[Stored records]
Start of Block

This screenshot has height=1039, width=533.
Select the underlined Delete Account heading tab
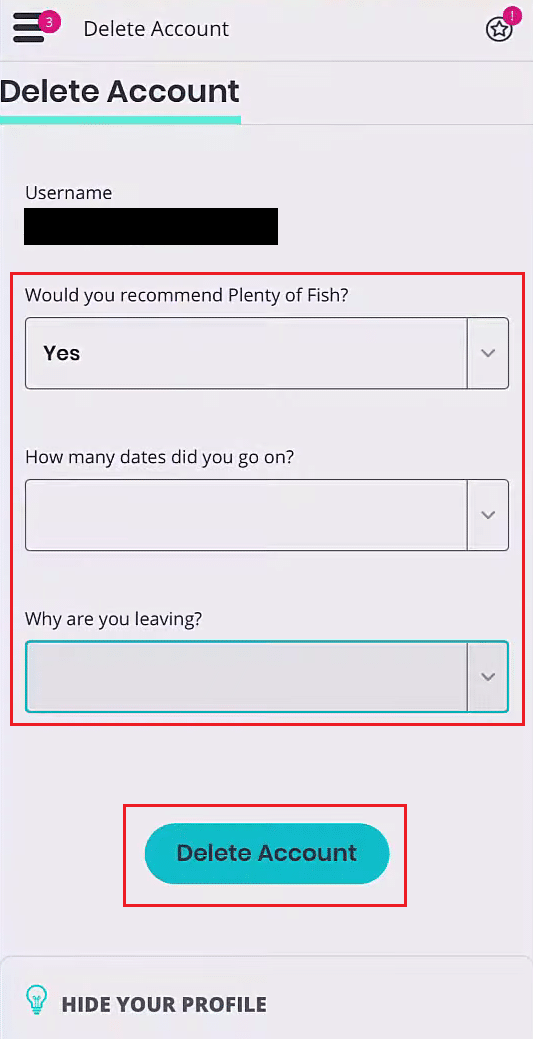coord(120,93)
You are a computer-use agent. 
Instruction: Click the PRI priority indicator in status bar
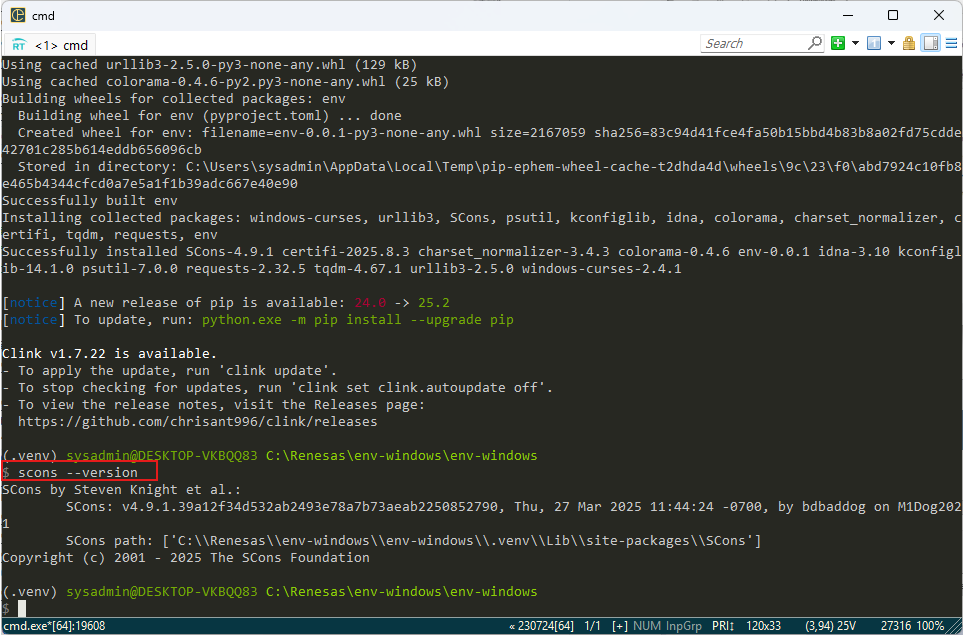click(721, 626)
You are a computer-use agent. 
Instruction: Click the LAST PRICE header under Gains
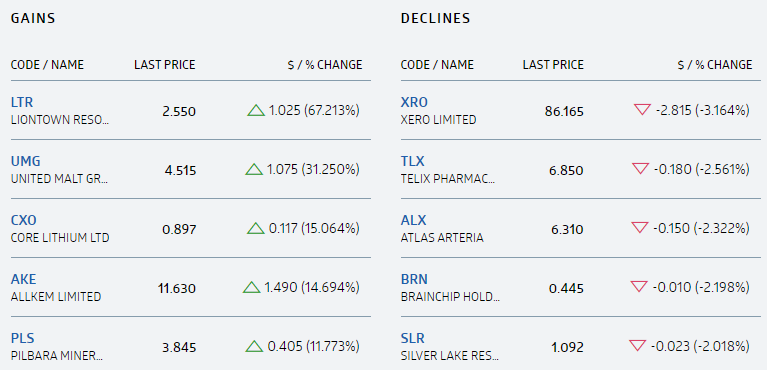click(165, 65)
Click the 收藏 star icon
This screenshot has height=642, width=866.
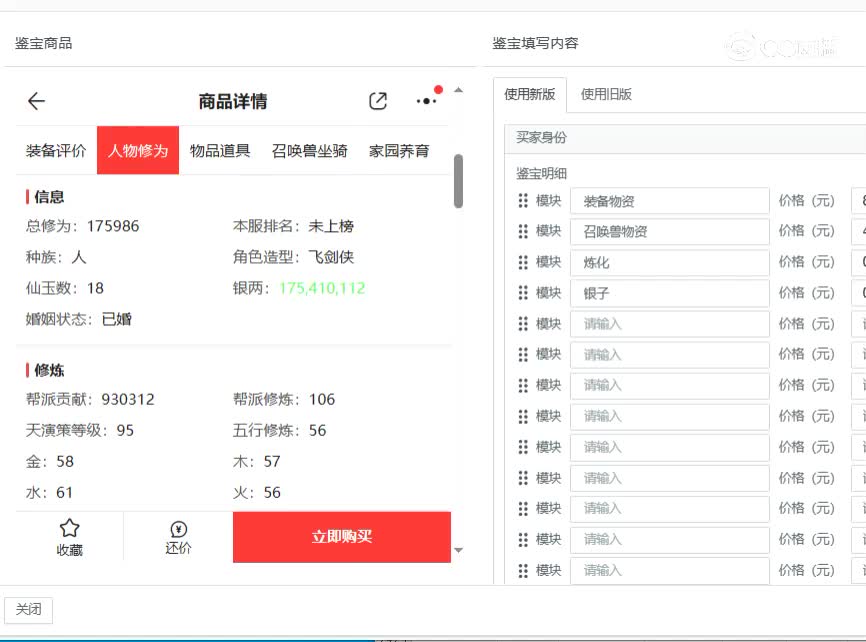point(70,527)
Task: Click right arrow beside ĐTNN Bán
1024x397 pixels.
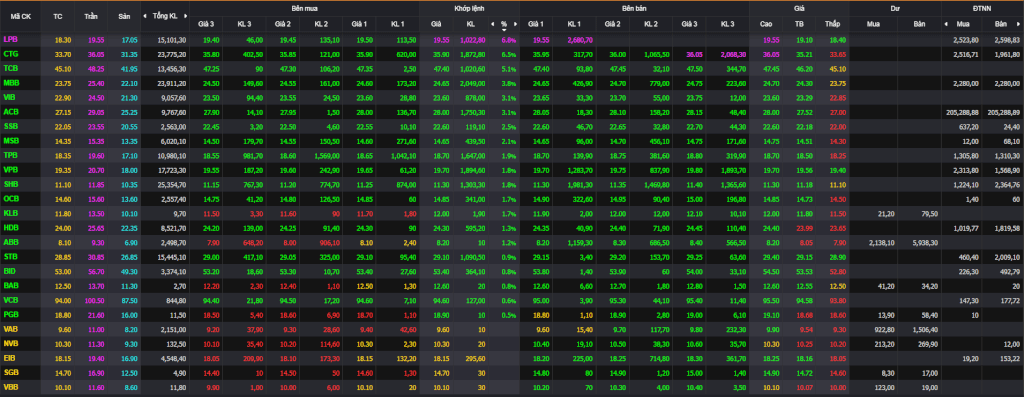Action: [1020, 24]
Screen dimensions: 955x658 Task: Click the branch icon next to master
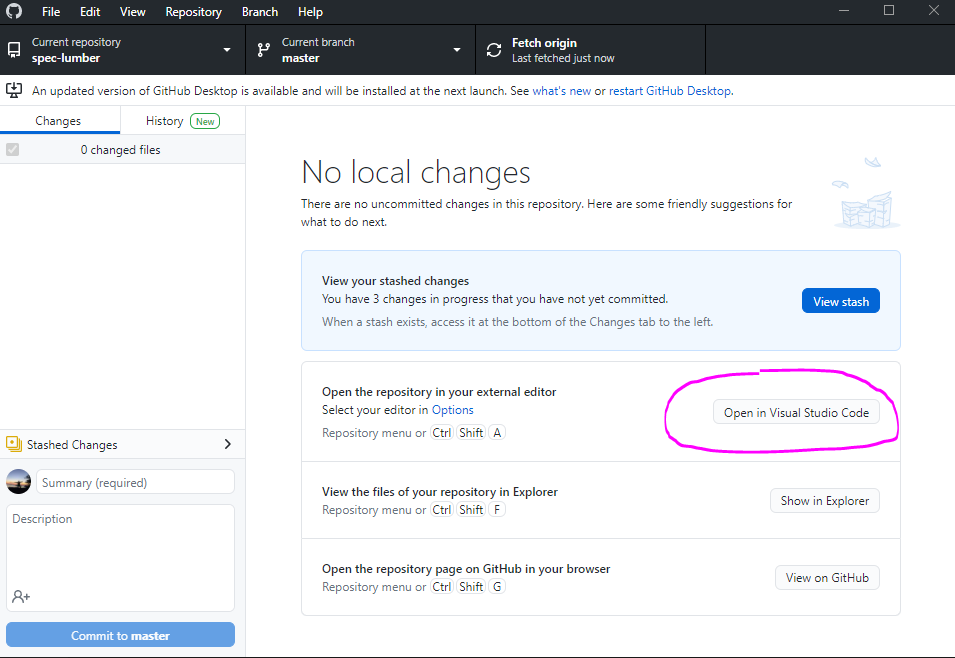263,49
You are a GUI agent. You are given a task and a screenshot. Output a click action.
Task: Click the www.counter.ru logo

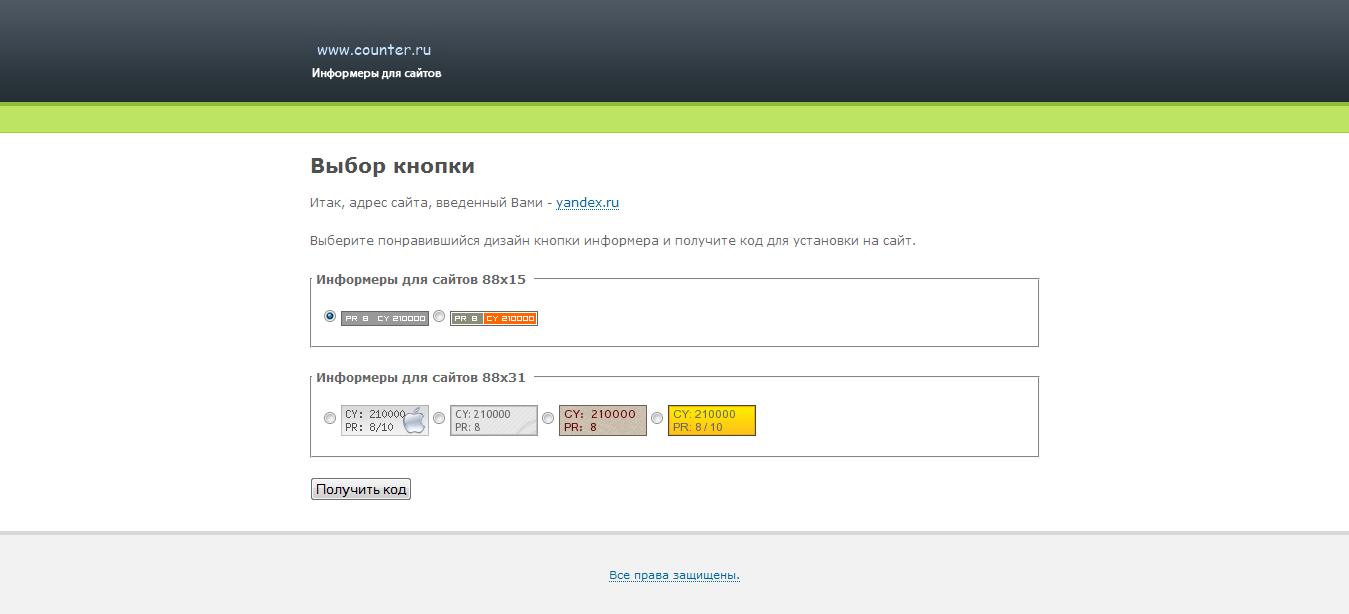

End of Block

◆ **TASK DETAILS**
Please set down exactly the lines from the first line of the data above through the line with "Click the 收藏 star icon", both included, leaving out the pictures.

◆ **ANSWER TO THIS TASK**
This screenshot has height=1039, width=533.
Select the underlined Delete Account heading tab
coord(120,93)
You are a computer-use agent. 
Instruction: Click the PRI priority indicator in status bar
click(721, 626)
You are a computer-use agent. 
Instruction: Click the LAST PRICE header under Gains
click(165, 65)
Click the 收藏 star icon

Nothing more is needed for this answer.